## WHAT THIS EXERCISE ASKS:
1 - In the usage guide, what happens to the columns listed under datetime_cols?
2 - Extract the section of the usage guide that starts with "The different options" and goes on through "they are presented.".
3 - Continue the usage guide, beginning after its last sentence.

## SUPPLIED TEXT:
☆ ☆ ☆ ☆ ☆

Usage
Setup the configuration file
To train a model, compute explaination attributions and evaluation metrics on tabular data, you will need to specify a config file for each dataset. There are several examples in config/ with the following format:
path: "data/my_dataset.csv"
target_col: "class"
datetime_cols:
- "date"
cols_to_delete:
- "ID"
cleaned_data_path: "output/data/my_dataset_cleaned.csv"
task: "classification"
The different options can be described as follow:
path: path of the dataset, it can be usually placed in a folder
data/target_col: target column of interest
datetime_cols: columns with a datetime format that will be divided in several integer columns (year,month,day,hour)
cols_to_delete: columns to drop (for example ID columns)
cleaned_data_path: path to save the dataset after preprocessing, it can be directly used for repeated experiments
task: classification or regression
Other operations such as adding specific colums from columns operations or deleting specific values must be done during the instanciation of the dataset in the notebooks or scripts.
Notebooks
Several notebooks are available in the notebook section to train a model, compute explaination attributions and evaluation metrics on tabular data. It is recommended to execute the examples in the order they are presented.

☆ ☆ ☆ ☆ ☆

## RECORDED INFORMATION:
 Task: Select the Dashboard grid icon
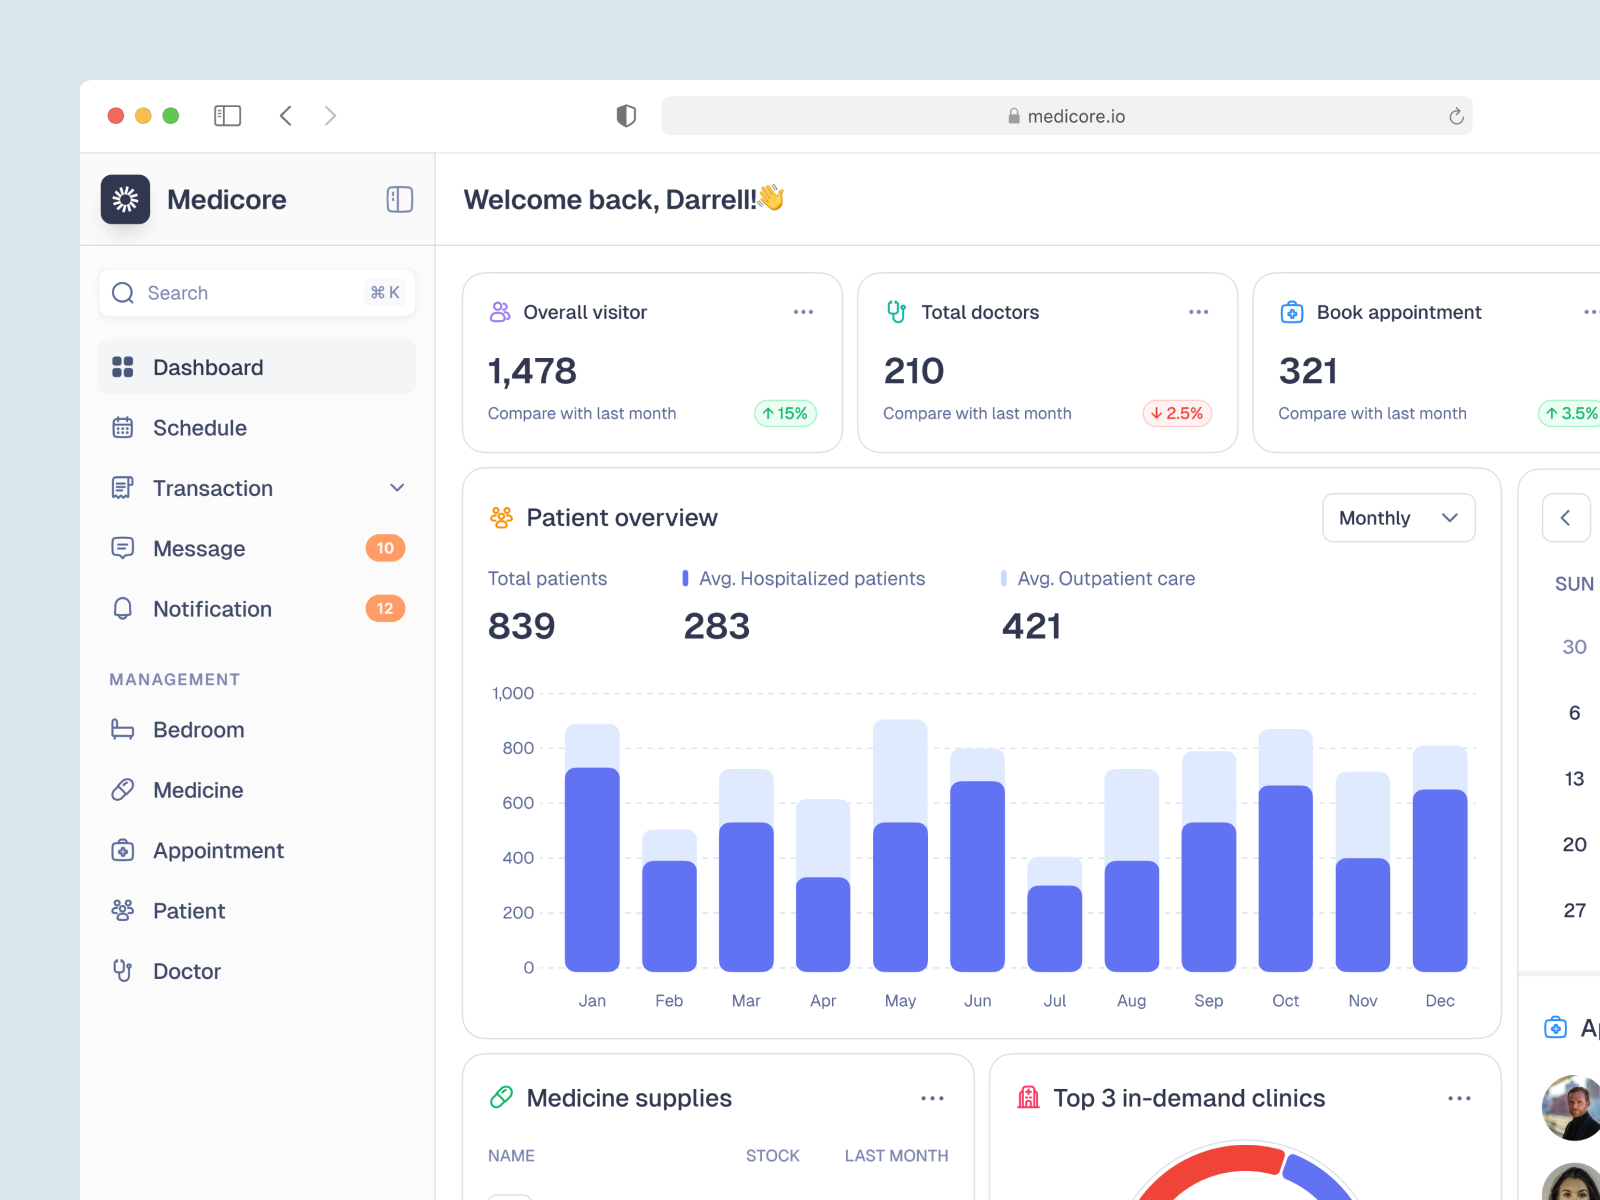[x=122, y=367]
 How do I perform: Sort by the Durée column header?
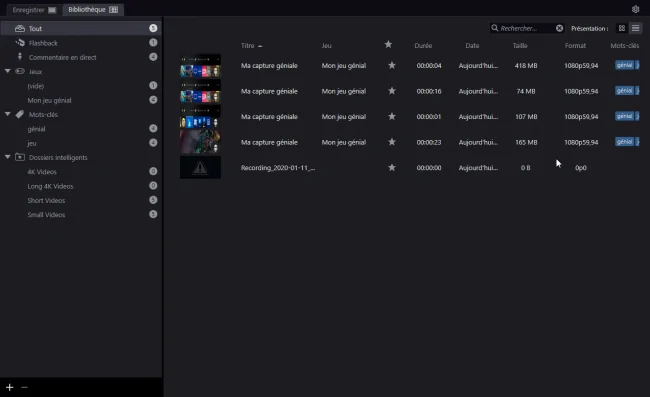[x=423, y=46]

☆ ☆ ☆ ☆ ☆

## THE RESPONSES:
1 - They are split into several integer columns: year, month, day and hour.

2 -
The different options can be described as follow:
path: path of the dataset, it can be usually placed in a folder
data/target_col: target column of interest
datetime_cols: columns with a datetime format that will be divided in several integer columns (year,month,day,hour)
cols_to_delete: columns to drop (for example ID columns)
cleaned_data_path: path to save the dataset after preprocessing, it can be directly used for repeated experiments
task: classification or regression
Other operations such as adding specific colums from columns operations or deleting specific values must be done during the instanciation of the dataset in the notebooks or scripts.
Notebooks
Several notebooks are available in the notebook section to train a model, compute explaination attributions and evaluation metrics on tabular data. It is recommended to execute the examples in the order they are presented.

3 -
Load data and train a model
from beexai.dataset.load_data import load_data
from beexai.dataset.dataset import Dataset
from beexai.training.train import Trainer
DATA_NAME = "configname"
MODEL_NAME = "NeuralNetwork"
CONFIG_PATH = f"config/{DATA_NAME}.yml"
df,target_col,task,_ = load_data(from_cleaned=False,config_path=CONFIG_PATH)
data = Dataset(df,target_col)
X_train, X_test, y_train, y_test = data.get_train_test()
NN_PARAMS = {"input_dim":X_train.shape[1],"output_dim":num_labels}
trainer = Trainer(MODEL_NAME,task,NN_PARAMS)
trainer.train(X_train, y_train)
Compute explaination attributions and evaluation metrics
from beexai.explaining import CaptumExplainer
from beexai.metrics.get_results import get_all_metrics
METHOD = "IntegratedGradients"
exp = CaptumExplainer(trainer.model,task=task,method=METHOD,sklearn=False)
exp.init_explainer()
LABEL = 0
get_all_metrics(X_test.values,LABEL,trainer.model,exp)